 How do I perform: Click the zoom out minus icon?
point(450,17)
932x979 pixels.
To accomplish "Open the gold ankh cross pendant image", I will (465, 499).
• • • • • • •
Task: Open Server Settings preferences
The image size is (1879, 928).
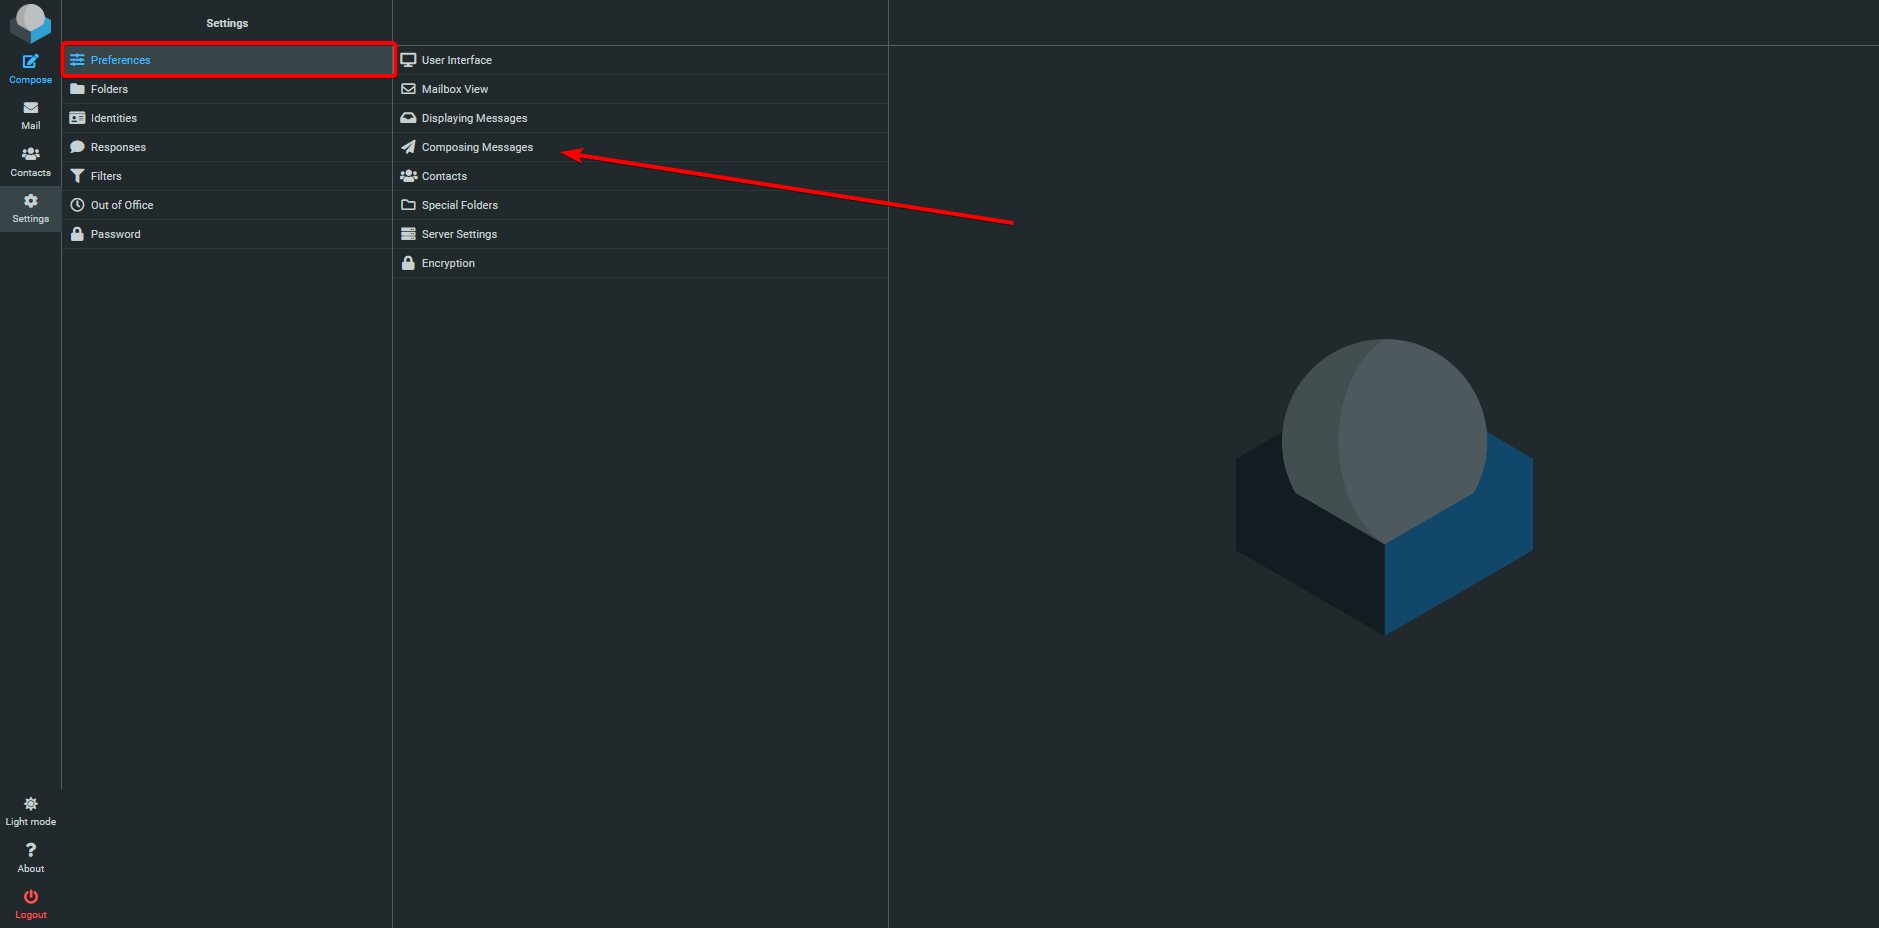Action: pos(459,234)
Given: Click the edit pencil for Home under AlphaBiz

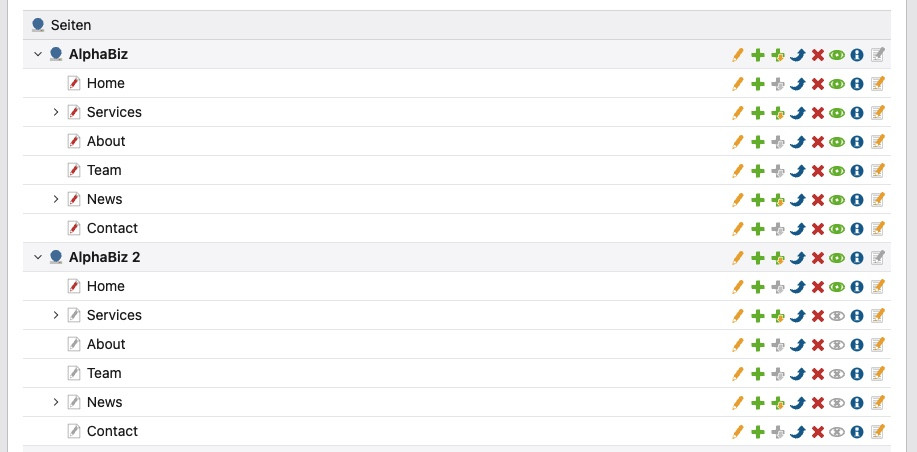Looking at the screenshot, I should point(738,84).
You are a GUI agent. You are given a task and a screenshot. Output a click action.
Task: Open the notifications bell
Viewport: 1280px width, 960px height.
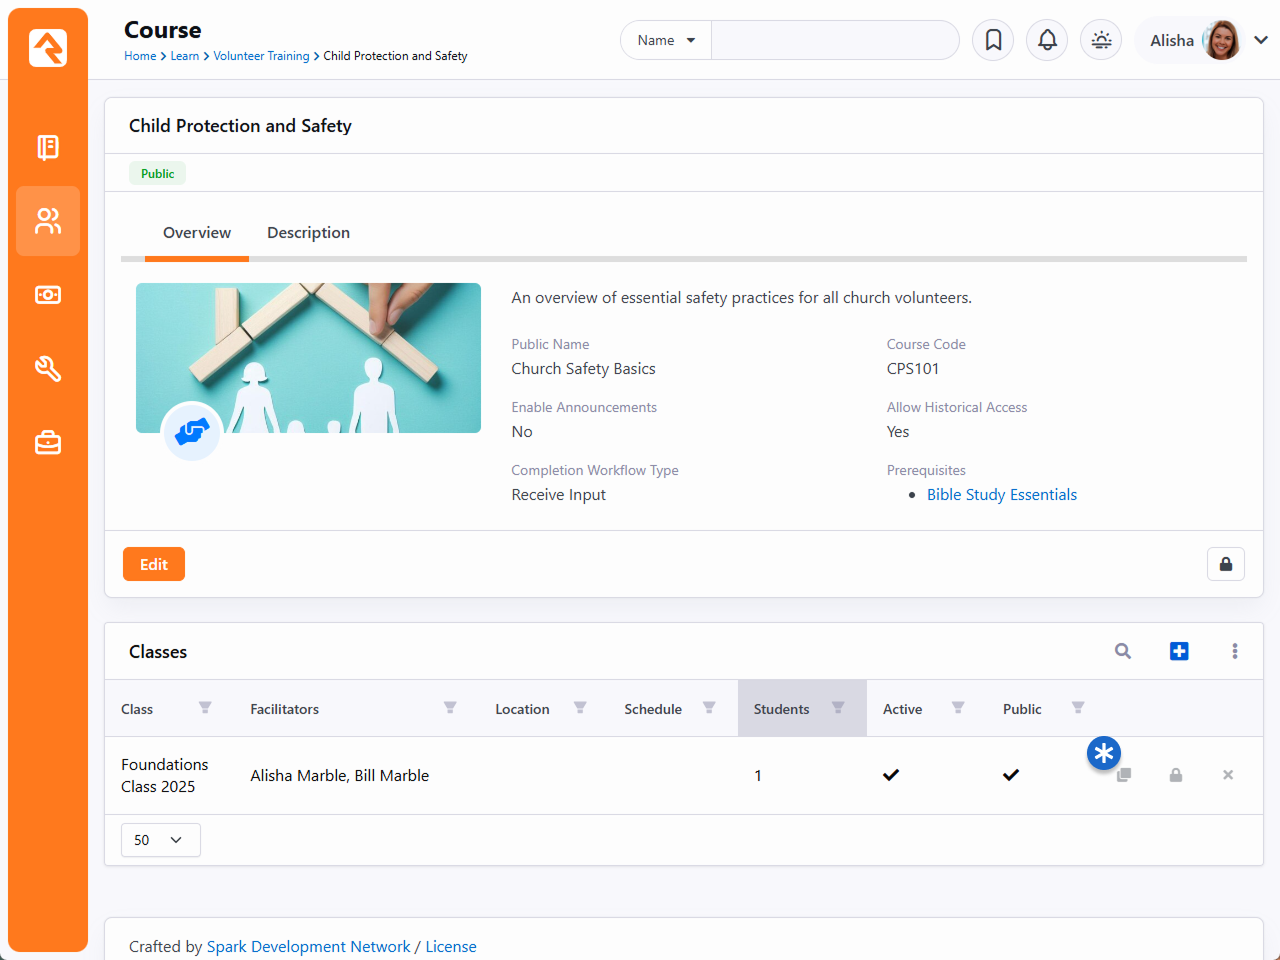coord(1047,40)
• • • • • • •
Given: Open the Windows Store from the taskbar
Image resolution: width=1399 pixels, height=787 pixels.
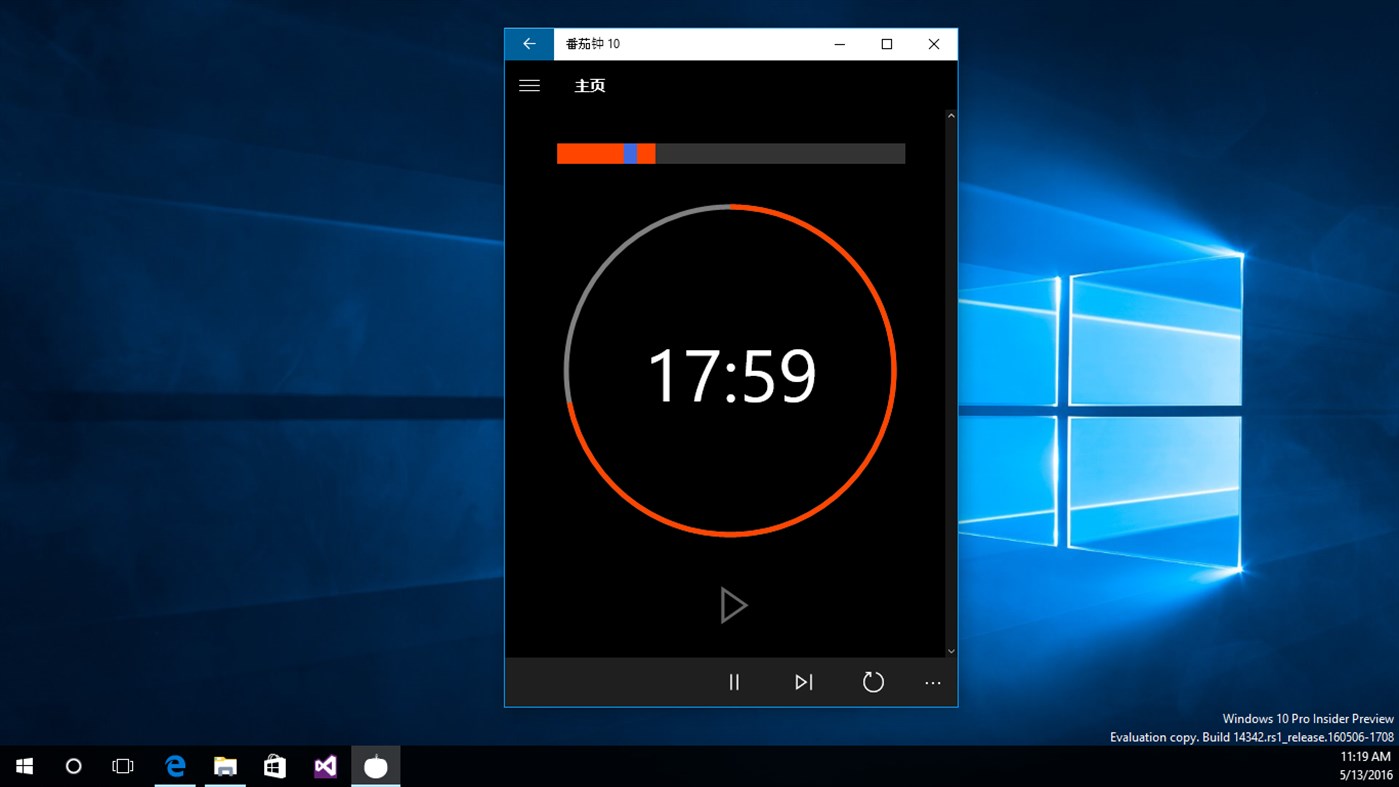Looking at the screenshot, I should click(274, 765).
• • • • • • •
Task prompt:
Copy out the lines from the line with "Given: Open the" to the line with "Looking at the screenshot, I should click(274, 765).", both included, word for word, leaving out the pictures.

Response below:
Given: Open the Windows Store from the taskbar
Image resolution: width=1399 pixels, height=787 pixels.
Looking at the screenshot, I should click(274, 765).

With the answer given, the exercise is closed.